Task item –
In this exercise, reproduce all the entries that follow exactly.

The data –
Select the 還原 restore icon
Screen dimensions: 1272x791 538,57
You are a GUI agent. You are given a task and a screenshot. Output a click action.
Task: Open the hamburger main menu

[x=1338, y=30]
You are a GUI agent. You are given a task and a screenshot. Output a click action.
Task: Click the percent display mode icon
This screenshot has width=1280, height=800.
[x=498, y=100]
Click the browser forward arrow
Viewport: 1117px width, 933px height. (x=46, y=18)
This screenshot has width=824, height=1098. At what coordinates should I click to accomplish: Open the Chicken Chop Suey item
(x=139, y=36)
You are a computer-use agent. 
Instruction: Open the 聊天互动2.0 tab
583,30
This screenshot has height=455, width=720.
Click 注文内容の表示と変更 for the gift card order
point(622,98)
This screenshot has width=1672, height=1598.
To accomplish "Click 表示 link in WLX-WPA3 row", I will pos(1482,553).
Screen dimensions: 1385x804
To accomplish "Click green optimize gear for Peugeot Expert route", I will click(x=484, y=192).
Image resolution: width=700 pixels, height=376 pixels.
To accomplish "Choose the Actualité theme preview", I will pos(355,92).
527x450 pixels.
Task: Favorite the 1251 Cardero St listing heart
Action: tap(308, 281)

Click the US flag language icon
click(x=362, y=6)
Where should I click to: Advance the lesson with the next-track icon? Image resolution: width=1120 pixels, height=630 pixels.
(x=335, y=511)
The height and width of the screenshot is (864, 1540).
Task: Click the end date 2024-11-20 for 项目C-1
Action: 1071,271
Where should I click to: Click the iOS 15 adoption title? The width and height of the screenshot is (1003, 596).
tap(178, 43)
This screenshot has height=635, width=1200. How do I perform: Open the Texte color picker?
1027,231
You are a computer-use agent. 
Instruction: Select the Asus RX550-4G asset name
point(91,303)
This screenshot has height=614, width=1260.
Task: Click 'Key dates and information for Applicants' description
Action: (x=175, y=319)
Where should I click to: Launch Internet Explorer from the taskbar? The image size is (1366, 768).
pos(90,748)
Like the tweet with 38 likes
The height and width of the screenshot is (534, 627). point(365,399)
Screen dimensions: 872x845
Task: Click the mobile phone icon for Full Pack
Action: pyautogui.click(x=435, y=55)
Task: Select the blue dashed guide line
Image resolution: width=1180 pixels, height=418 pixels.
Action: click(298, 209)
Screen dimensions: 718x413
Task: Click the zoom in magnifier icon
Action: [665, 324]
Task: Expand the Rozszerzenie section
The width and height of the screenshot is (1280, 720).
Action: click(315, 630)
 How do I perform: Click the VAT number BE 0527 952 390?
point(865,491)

Solution to this problem –
Select the 還原 restore icon
Screen dimensions: 1272x791 538,57
You are a GUI agent. You are given a task and a screenshot. Output a click action.
Task: Open the hamburger main menu

[x=1338, y=30]
You are a GUI agent. You are given a task and a screenshot. Output a click action.
Task: Click the percent display mode icon
This screenshot has width=1280, height=800.
[x=498, y=100]
Click the browser forward arrow
Viewport: 1117px width, 933px height. (x=46, y=18)
This screenshot has width=824, height=1098. At what coordinates should I click to accomplish: Open the Chicken Chop Suey item
(x=139, y=36)
You are a computer-use agent. 
Instruction: Open the 聊天互动2.0 tab
583,30
This screenshot has height=455, width=720.
Click 注文内容の表示と変更 for the gift card order
point(622,98)
This screenshot has width=1672, height=1598.
To accomplish "Click 表示 link in WLX-WPA3 row", I will pos(1482,553).
Screen dimensions: 1385x804
To accomplish "Click green optimize gear for Peugeot Expert route", I will click(x=484, y=192).
Image resolution: width=700 pixels, height=376 pixels.
To accomplish "Choose the Actualité theme preview", I will pos(355,92).
527x450 pixels.
Task: Favorite the 1251 Cardero St listing heart
Action: tap(308, 281)

Click the US flag language icon
click(x=362, y=6)
Where should I click to: Advance the lesson with the next-track icon? Image resolution: width=1120 pixels, height=630 pixels.
(x=335, y=511)
The height and width of the screenshot is (864, 1540).
Task: Click the end date 2024-11-20 for 项目C-1
Action: 1071,271
Where should I click to: Click the iOS 15 adoption title? The width and height of the screenshot is (1003, 596).
tap(178, 43)
This screenshot has height=635, width=1200. How do I perform: Open the Texte color picker?
1027,231
You are a computer-use agent. 
Instruction: Select the Asus RX550-4G asset name
point(91,303)
This screenshot has height=614, width=1260.
Task: Click 'Key dates and information for Applicants' description
Action: (x=175, y=319)
Where should I click to: Launch Internet Explorer from the taskbar? The image size is (1366, 768).
pos(90,748)
Like the tweet with 38 likes
The height and width of the screenshot is (534, 627). point(365,399)
Screen dimensions: 872x845
Task: Click the mobile phone icon for Full Pack
Action: pyautogui.click(x=435, y=55)
Task: Select the blue dashed guide line
Image resolution: width=1180 pixels, height=418 pixels.
Action: click(298, 209)
Screen dimensions: 718x413
Task: Click the zoom in magnifier icon
Action: [665, 324]
Task: Expand the Rozszerzenie section
The width and height of the screenshot is (1280, 720).
Action: click(315, 630)
 How do I perform: Click the VAT number BE 0527 952 390?
point(865,491)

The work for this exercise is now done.